For some, however, all is not lost.  At this year’s gathering of the National Association of Black Journalists (NABJ) veteran journalist Roland Martin said, “This is the best time to be a free agent in our history. We get to build our brands.” Out-going NABJ president Gregory H. Lee, Jr. sad hopefully that, “The game has changed, and so we have to find new ways and think bold,” even while lamenting the trend of television news outlets mimicking their sports counterparts by hiring what Richard Prince referred to as “usurpers {who} are politicians and advocates.”  A twist of this particular challenge exists similarly for academics who now more often find themselves competing for faculty positions with non-academic former and still-practicing professional journalists.  Indeed we do need bold thought to circumnavigate these and other barriers to the development of a radical Black public sphere..

So let us also be encouraged to think boldly, to think radically about how new media technology can positively impact a Black public sphere. The Internet has not changed the devolving Black public sphere. Serious struggles over access to the Internet and its content, battles over “net neutrality,” where people go once online and who will get paid for that traffic still remain and pose challenges to the creation of a more vibrant Black public sphere.  According to Morgan Maxwell, despite the potential reach and possibilities for exchange provided by the internet, “… the struggle to hear a collective pro-Black voice, amidst the noise of Worldstarhiphop and Mediatakeout, remains incredibly difficult to overcome. The digital age has, in many respects, failed to deliver the defensive, galvanizing, and formidable pro-Black voice that Cornish and Russwurm conceptualized and provided nearly two hundred years ago. However, with the development of a few maverick sources of pro-Black journalism, I am optimistic that such a digitized voice may still emerge in the future.”
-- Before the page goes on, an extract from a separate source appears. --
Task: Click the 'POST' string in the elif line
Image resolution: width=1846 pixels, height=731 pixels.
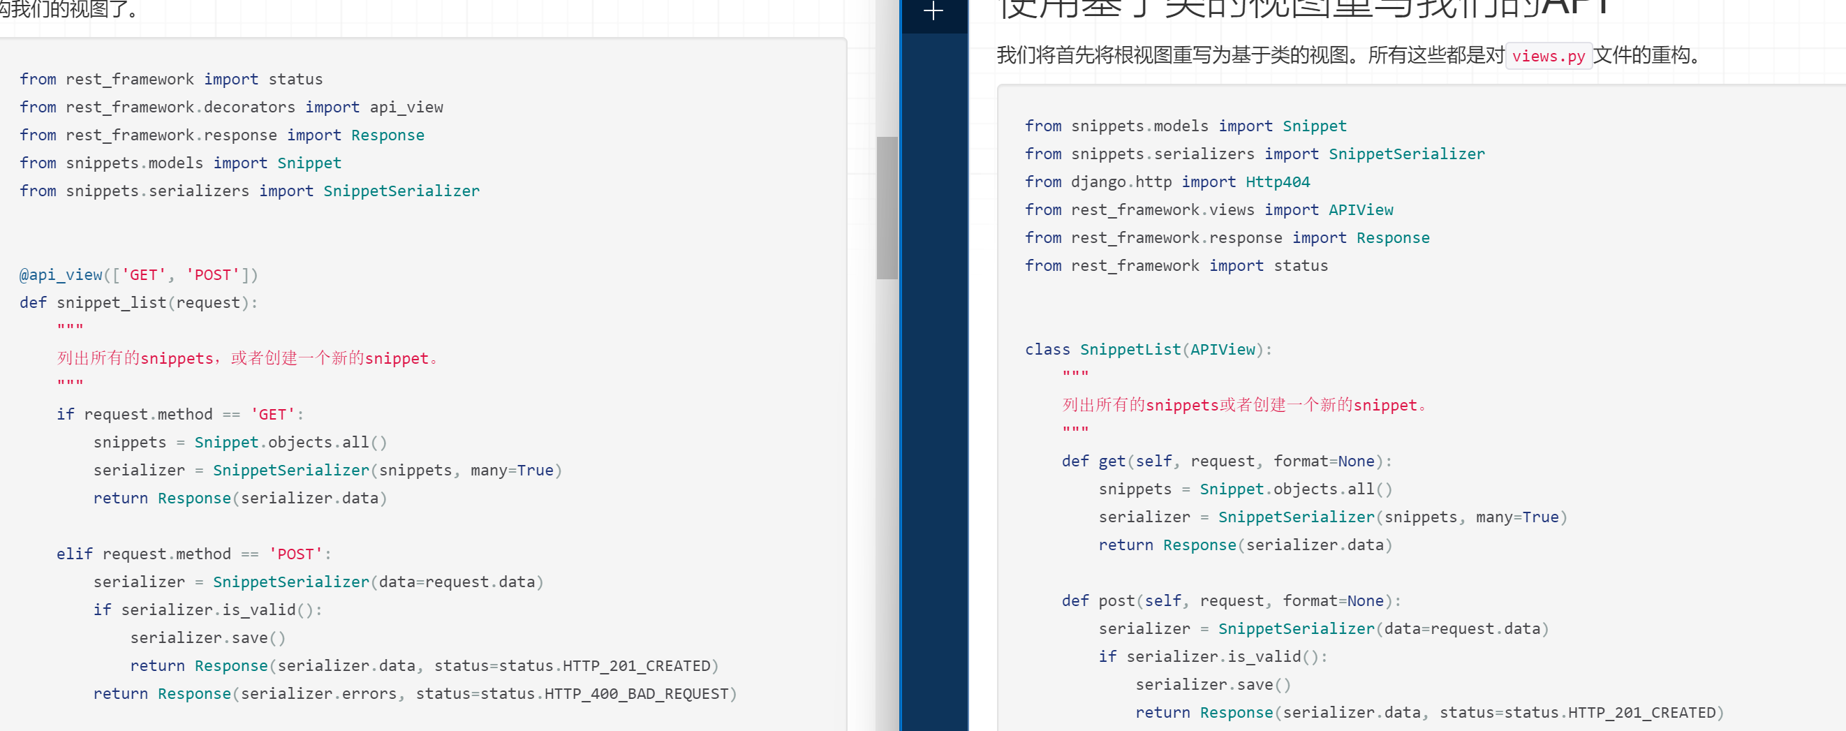Action: tap(295, 554)
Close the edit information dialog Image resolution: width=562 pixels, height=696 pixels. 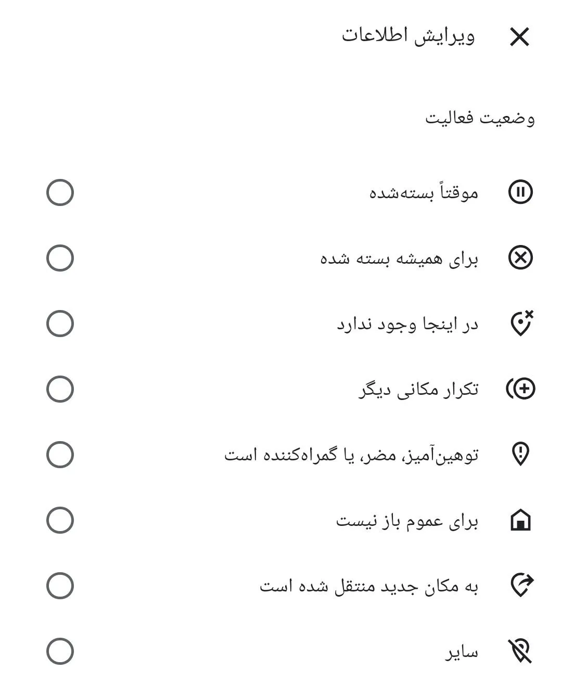click(x=519, y=37)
Existing optimism can only be realized with an equal and sober reflection upon the potential for a radical Black public sphere to exist and thrive online.  One step is to simply look at the rankings of websites most popular among Black and young audiences.  As the following list demonstrates bold, radical, transformative thought and politics are hard to find online and are certainly by no means guaranteed by new media technology.

Inverse Ranking of Top Sites Targeting/Visited by Black America/Youth*
9.  NNPA.org                         89,385
8.  FinalCall.com                   34,170
7.  BlackAmericaWeb.com    5772
6.  TheRoot.com                    3059
5.  TheGrio.com                     2478
4.  AllHipHop                         2321
3.  MediaTakeOut.com           464
2.  WorldStarHipHop              248
1.  HuffingtonPost.com           20

* Numbers taken from alexa.com August 15, 2013.

0 Replies

  1. There is a need to disconnect the urgent need for our systematic communications solutions from the profession and employment prospects of Black Journalists. The need for visionary guidance through dedicated media platforms will never be accomplished by people in daily fear of losing their jobs or tenure opportunities. The emergence of new technologies should coincide with a re-thinking of the very nature and function of communications directed at our communities in the 21st century. Can we get beyond protest, polemics, political commentary, and get on with the business of lifting the most creative, industrious, connected, and committed people on earth to the heights that we desire and deserve?